Coincidentally, this week he also got the stomach flu. The poor boy has been plagued with vomiting and diarrhea the last few days, but not for one second has it diminished his demands for lion dancers. Just last night, he woke at midnight, crying, his crib and jammies completely covered in puke. My husband and I cleaned everything up, only to have him wretch all over us a few times more. Once he stopped crying, pooping, and spewing, he looked up with his sweet little eyes, and murmured sadly, “Lion danther! Lion danther!” So of course, my husband and I took turns: one on throw-up cleanup duty, one on YouTube lion dancer duty.

My point is, the last few days have been filled with absolutely nothing except toddler vomit and Chinese lion dancers. To better understand, imagine watching this video about 75 times in 3 days. Now imagine watching it for the 76th time, exhausted in the middle of the night, with chunks of fresh upchuck in your hair.

It’s been a bizarre week. I swear, for the rest of my existence, I will forever associate clanging Chinese drums with hurl.

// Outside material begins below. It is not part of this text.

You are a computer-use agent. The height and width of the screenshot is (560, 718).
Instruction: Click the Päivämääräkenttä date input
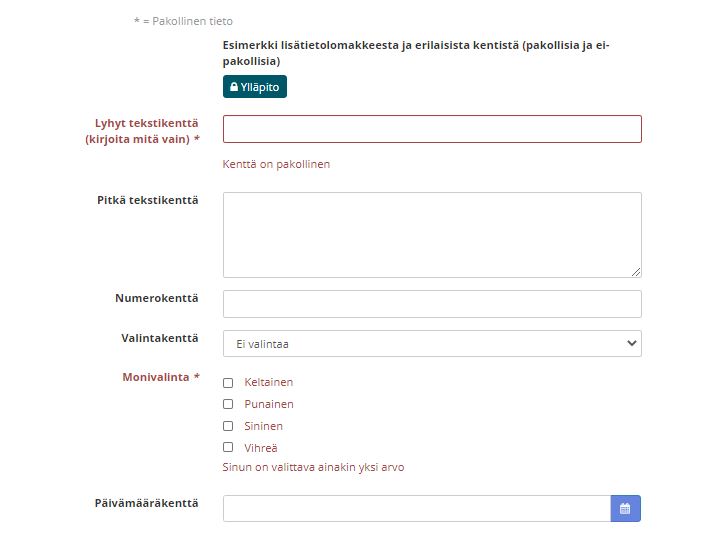pos(416,509)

And I’ve learned more about lion dancers than I ever thought I would know – I’ve been reading the histories behind them, and in brief, they’re supposed to ward off evil spirits and bring good luck and great happiness. So if all goes well, hopefully our YouTube lions will ward off the great misfortunes of upset stomachs and loose bowels, and bring our little kingdom good fortune, prosperity, and a decent night’s sleep.

Lesson #1: Avoid These Guys

This is the first thing I learned when I moved to Hawaii, and I’ll pass along the advice to any newcomers: avoid the centipedes. These guys are gnarly. They’re about 6 inches long and deliver super, super painful bites that can be baseball-sized and may merit a trip to the hospital. I’ve luckily (knock on wood) never been bitten, but my husband has — on his ass, of all places. It was so swollen, he said, he “basically grew a third butt cheek.” Delightful.

Anyway, I ran into this one coming up my stairs today. It was about the size of my hand, and dead, thankfully. And even though I’ve seen hundreds of them, I’m never any less horrified every time. Ugly, evil little bastards!